--- START ---

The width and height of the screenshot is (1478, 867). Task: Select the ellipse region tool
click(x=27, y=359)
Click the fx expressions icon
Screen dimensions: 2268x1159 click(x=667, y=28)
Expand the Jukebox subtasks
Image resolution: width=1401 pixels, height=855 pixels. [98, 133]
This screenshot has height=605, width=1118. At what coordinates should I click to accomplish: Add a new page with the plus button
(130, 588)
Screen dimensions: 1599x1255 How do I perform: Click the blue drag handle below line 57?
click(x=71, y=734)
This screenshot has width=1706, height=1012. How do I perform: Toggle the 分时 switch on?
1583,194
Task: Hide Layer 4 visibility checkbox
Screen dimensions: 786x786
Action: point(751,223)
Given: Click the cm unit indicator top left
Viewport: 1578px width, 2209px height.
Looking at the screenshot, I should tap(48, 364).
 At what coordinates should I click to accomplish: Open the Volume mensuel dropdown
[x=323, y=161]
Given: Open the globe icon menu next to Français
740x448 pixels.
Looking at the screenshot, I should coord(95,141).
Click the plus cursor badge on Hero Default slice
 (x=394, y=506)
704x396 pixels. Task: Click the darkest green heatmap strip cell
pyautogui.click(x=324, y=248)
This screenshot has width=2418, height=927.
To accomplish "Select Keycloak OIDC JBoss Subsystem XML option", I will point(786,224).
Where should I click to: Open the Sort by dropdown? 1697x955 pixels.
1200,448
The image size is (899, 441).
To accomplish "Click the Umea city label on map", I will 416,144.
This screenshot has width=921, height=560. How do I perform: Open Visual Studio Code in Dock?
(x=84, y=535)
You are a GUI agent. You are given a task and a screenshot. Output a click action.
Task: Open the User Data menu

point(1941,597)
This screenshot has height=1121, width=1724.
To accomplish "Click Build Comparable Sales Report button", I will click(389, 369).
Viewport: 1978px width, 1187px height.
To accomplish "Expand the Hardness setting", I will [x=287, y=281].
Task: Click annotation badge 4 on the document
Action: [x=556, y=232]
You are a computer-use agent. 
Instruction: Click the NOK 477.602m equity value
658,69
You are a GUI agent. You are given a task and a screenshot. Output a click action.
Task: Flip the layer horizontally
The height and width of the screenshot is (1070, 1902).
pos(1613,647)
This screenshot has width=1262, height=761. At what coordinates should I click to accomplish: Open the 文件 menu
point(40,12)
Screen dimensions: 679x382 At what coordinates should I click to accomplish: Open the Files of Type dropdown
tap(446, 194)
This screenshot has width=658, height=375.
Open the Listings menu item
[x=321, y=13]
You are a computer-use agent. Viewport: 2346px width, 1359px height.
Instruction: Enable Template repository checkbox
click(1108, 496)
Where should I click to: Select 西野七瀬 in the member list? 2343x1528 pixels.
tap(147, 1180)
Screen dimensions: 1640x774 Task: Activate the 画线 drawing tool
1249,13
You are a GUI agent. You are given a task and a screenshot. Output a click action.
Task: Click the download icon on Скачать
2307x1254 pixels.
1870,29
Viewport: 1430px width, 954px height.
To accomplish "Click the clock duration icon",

--- END ---

What is required:
The data above is to be returned exactly, with nothing altered.

Written answer:
The width and height of the screenshot is (1478, 867). Task: Select the ellipse region tool
click(x=27, y=359)
Click the fx expressions icon
Screen dimensions: 2268x1159 click(x=667, y=28)
Expand the Jukebox subtasks
Image resolution: width=1401 pixels, height=855 pixels. [98, 133]
This screenshot has height=605, width=1118. At what coordinates should I click to accomplish: Add a new page with the plus button
(130, 588)
Screen dimensions: 1599x1255 How do I perform: Click the blue drag handle below line 57?
click(x=71, y=734)
This screenshot has width=1706, height=1012. How do I perform: Toggle the 分时 switch on?
1583,194
Task: Hide Layer 4 visibility checkbox
Screen dimensions: 786x786
Action: point(751,223)
Given: Click the cm unit indicator top left
Viewport: 1578px width, 2209px height.
Looking at the screenshot, I should tap(48, 364).
 At what coordinates should I click to accomplish: Open the Volume mensuel dropdown
[x=323, y=161]
Given: Open the globe icon menu next to Français
740x448 pixels.
Looking at the screenshot, I should coord(95,141).
Click the plus cursor badge on Hero Default slice
 (x=394, y=506)
704x396 pixels. Task: Click the darkest green heatmap strip cell
pyautogui.click(x=324, y=248)
This screenshot has width=2418, height=927.
To accomplish "Select Keycloak OIDC JBoss Subsystem XML option", I will point(786,224).
Where should I click to: Open the Sort by dropdown? 1697x955 pixels.
1200,448
The image size is (899, 441).
To accomplish "Click the Umea city label on map", I will 416,144.
This screenshot has width=921, height=560. How do I perform: Open Visual Studio Code in Dock?
(x=84, y=535)
You are a GUI agent. You are given a task and a screenshot. Output a click action.
Task: Open the User Data menu

point(1941,597)
This screenshot has height=1121, width=1724.
To accomplish "Click Build Comparable Sales Report button", I will click(389, 369).
Viewport: 1978px width, 1187px height.
To accomplish "Expand the Hardness setting", I will [x=287, y=281].
Task: Click annotation badge 4 on the document
Action: [x=556, y=232]
You are a computer-use agent. 
Instruction: Click the NOK 477.602m equity value
658,69
You are a GUI agent. You are given a task and a screenshot. Output a click action.
Task: Flip the layer horizontally
The height and width of the screenshot is (1070, 1902).
pos(1613,647)
This screenshot has width=1262, height=761. At what coordinates should I click to accomplish: Open the 文件 menu
point(40,12)
Screen dimensions: 679x382 At what coordinates should I click to accomplish: Open the Files of Type dropdown
tap(446, 194)
This screenshot has width=658, height=375.
Open the Listings menu item
[x=321, y=13]
You are a computer-use agent. Viewport: 2346px width, 1359px height.
Instruction: Enable Template repository checkbox
click(1108, 496)
Where should I click to: Select 西野七瀬 in the member list? 2343x1528 pixels.
tap(147, 1180)
Screen dimensions: 1640x774 Task: Activate the 画线 drawing tool
1249,13
You are a GUI agent. You are given a task and a screenshot. Output a click action.
Task: Click the download icon on Скачать
2307x1254 pixels.
1870,29
Viewport: 1430px width, 954px height.
To accomplish "Click the clock duration icon",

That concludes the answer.